Y llegamos a la suerte de matar, cuando el diestro atraviesa la testuz del toro con una espada de 80 cms. que, según el lugar por donde entre, puede destrozarle el hígado, los pulmones o la pleura, o seccionar una arteria importante, en cuyo caso el toro experimentará grandes vómitos de sangre. Si el animal es afortunado morirá entonces, por trauma masivo o ahogado en su propia sangre. Pero con frecuencia aún le quedan fuerzas para intentar huir de tanto acoso por la puerta por donde le hicieron entrar. Entonces lo apuñalan en la nuca con el descabello, un puñal de 10 cms. de cuchilla, con la que se intenta seccionar su médula espinal entre las vértebras Atlas y Axis. Así, si el toro no muere (es un animal de gran fortaleza física) cuando menos queda paralizado de cuello para abajo, sin siquiera poder mover los músculos respiratorios, por lo que asfixiará poco a poco, aunque, como de cuello para arriba sigue consciente, aún experimentará el horror de sentirse arrastrado fuera del ruedo.

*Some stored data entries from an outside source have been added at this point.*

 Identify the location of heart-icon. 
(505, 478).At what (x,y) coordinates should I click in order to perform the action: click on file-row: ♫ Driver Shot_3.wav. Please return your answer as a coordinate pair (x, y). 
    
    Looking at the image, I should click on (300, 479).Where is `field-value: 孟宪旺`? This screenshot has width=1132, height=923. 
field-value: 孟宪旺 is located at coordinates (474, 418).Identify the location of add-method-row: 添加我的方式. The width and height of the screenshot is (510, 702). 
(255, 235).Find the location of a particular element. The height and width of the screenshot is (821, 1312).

Previamente, el toro de lidia ha llevado una plácida existencia en fincas al aire libre con mucho espacio para retozar, buena comida, libertad (o una ilusión de libertad), vacas complacientes y un trato exquisito dispensado por sus cuidadores. Es evidente que este sistema de cría de ganado desaparecería si desapareciera el toreo. Vargas Llosa dice que se atreve a suponer «que si les dejaran la elección entre ser un toro de lidia o no ser, es muy posible que (…) elegirían ser lo que son ahora en vez de no ser nada». Y podría ser verdad, Don Mario, quizá si se les diese a elegir entre llevar una vida de ensueño a cambio de un cuarto de hora de agonía y muerte o no nacer, o ser una triste res de engorde en una granja-factoría, algunos toros elegirían lo primero. O quizá no. Pero este argumento carece totalmente de valor, porque al toro no tiene posibilidad de elegir. El día que un morlaco levante la testuz y diga en voz alta «yo elijo esta suerte; vivir como un príncipe a cambio del castigo final», ese día me callaré, por respeto al toro. Pero no me parece que esto vaya a ocurrir en un futuro próximo o lejano.

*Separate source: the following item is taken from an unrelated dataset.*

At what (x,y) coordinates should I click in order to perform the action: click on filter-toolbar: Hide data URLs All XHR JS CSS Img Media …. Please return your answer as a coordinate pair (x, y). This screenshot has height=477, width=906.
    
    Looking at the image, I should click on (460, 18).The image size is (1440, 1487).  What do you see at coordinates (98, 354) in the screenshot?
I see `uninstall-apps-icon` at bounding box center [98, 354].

Quedan los argumentos del arte y la tradición. A mí personalmente la violencia sólo me parece artística cuando la describe Hemingway o la filma Peckinpah. Considero las tauromaquias de Picasso como de lo más flojo de su obra. En las de Goya intuyo lo que siempre se intuye en sus obras más crudas: una toma de postura en favor del sufriente, en este caso el toro. Y en fin, el ballet del torero con el capote tendrá cierto valor estético, pero todo mi sentido artístico se esfuma en cuanto veo que la sangre es de verdad. No estoy dispuesto, y nadie debería estarlo, a permitir el sufrimiento físico y psicológico de una criatura para satisfacer el sentido estético de nadie. Además, si de puro sentido estético se tratara, con los toros con velcro de los texanos bastaría y sobraría.

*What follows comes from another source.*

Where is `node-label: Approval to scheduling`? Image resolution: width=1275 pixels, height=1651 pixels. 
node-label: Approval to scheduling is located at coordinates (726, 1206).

Por lo que se refiere a la tradición, también formaban parte de ella el garrote vil, la quema de herejes en la plaza pública, las peleas de perros, la ofrenda de corazones latentes a Quetzalcoatl y tirar la cabra desde el campanario, tradiciones que hoy día han sido felizmente relegadas a las páginas de la historia, la antropología y la literatura, que es donde deben estar. Como debería estarlo ese espectáculo degradante. Porque hemos evolucionado, y ya no somos dagos embrutecidos sino herederos de una tradición cultural sofisticada con siglos de evolución a sus espaldas. Barcelona, con su simbólica declaración de antitaurinismo, no le está plantando cara a la cultura española: le está enseñando el camino de la evolución. A España y a los países de la América Hispana donde esta supervivencia de la crueldad de otros tiempos aún se practica.